7.7. Udp Connection¶
Udp state-full dissector module.
Usage:
local udp_connection = require('protocol/udp_connection')
7.7.1. Dissector¶
- dissector UdpConnectionDissector¶
Name : 'udp_connection' Extend : haka.helper.FlowDissector State-full dissector for UDP. It will associate each UDP packet with its matching connection.
- <UdpConnectionDissector>.srcip¶
- <UdpConnectionDissector>.dstip¶
Type: ipv4.addr Connection IP informations.
- <UdpConnectionDissector>.srcport¶
- <UdpConnectionDissector>.dstport¶
Type: number Connection port informations.

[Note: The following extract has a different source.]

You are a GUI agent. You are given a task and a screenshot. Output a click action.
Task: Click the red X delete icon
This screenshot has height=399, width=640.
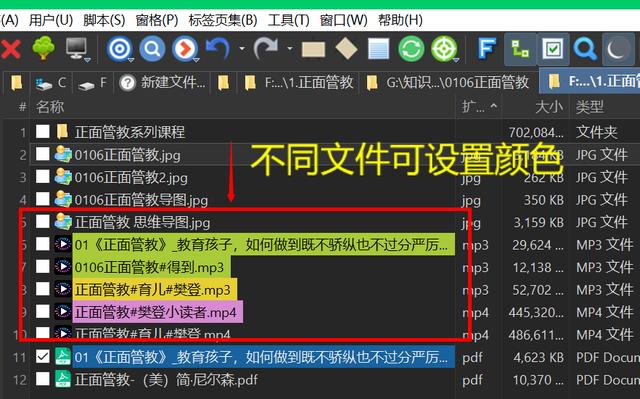11,49
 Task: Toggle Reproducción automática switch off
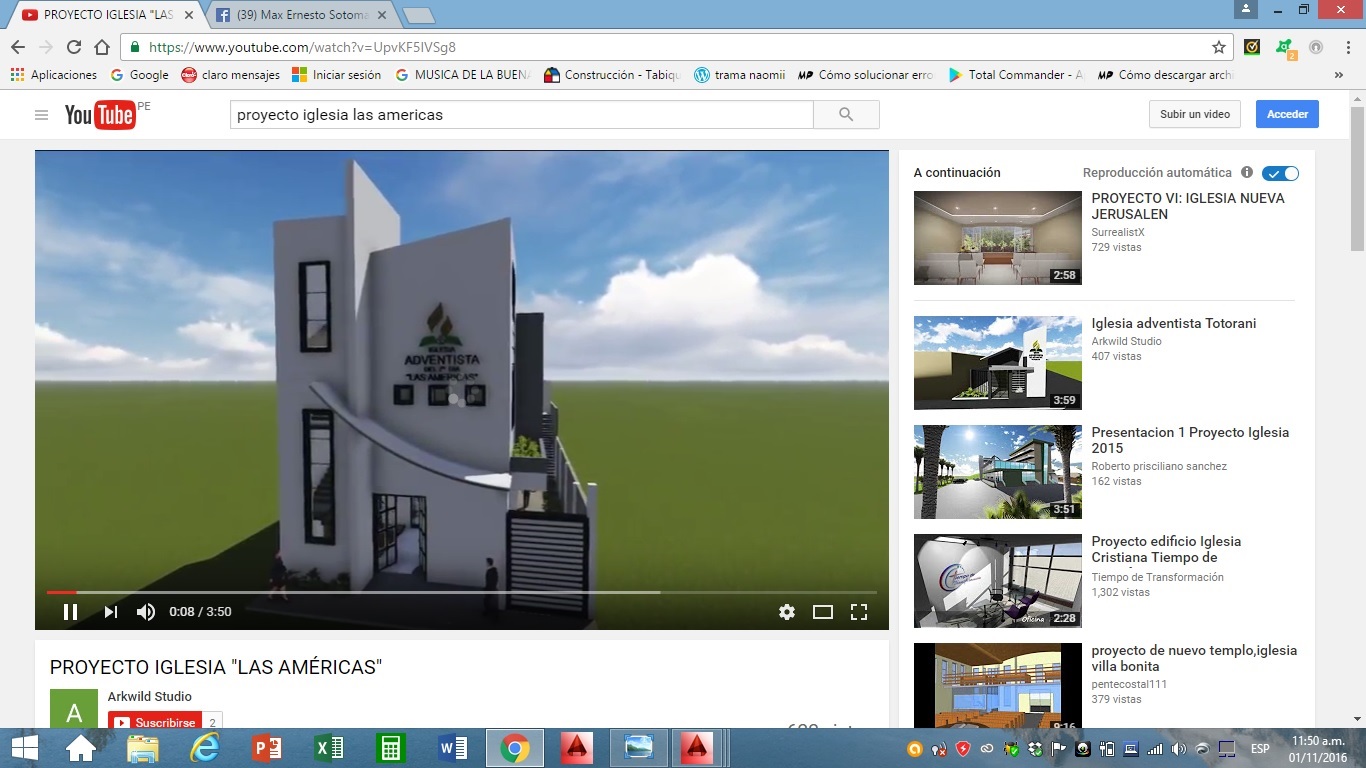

- <UdpConnectionDissector>:drop()¶
Drop the UDP connection. All future packets that belong to this connection will be silently dropped for a few seconds.
7.7.2. Events¶
- event udp_connection.events.new_connection(flow, udp)¶
Parameters: - flow (UdpConnectionDissector) – UDP flow.
- udp (UdpDissector) – UDP packet.
Event triggered whenever a new UDP connection is about to be created.
- event udp_connection.events.end_connection(flow)¶
Parameters: - flow (UdpConnectionDissector) – UDP flow.
Event triggered whenever a new UDP connection is being closed.
- event udp_connection.events.receive_data(flow, payload, direction)¶
Parameters: - flow (UdpConnectionDissector) – UDP flow.
- payload (vbuffer) – Payload data.
- direction (string) – Data direction ('up' or 'down').
Event triggered when some data are available on a UDP connection.
7.7.3. Helper¶
- dissector udp_connection.helper.UdpFlowDissector¶
- UdpFlowDissector.dissect(cls, flow)¶
Parameters: - cls – Current dissector class.
- flow (UdpConnectionDissector) – Parent Udp flow.
Enable the dissector on a given flow.
- UdpFlowDissector.install_udp_rule(cls, port)¶
Parameters: - cls – Current dissector class.
- port (number) – Udp port to select.
Create a security rule to enable the dissector on a given flow.
- <UdpFlowDissector>.__init(flow)¶
Param flow: Parent Udp flow. Ptype flow: UdpConnectionDissector
- <UdpFlowDissector>.flow¶
Type: UdpConnectionDissector Underlying Udp stream.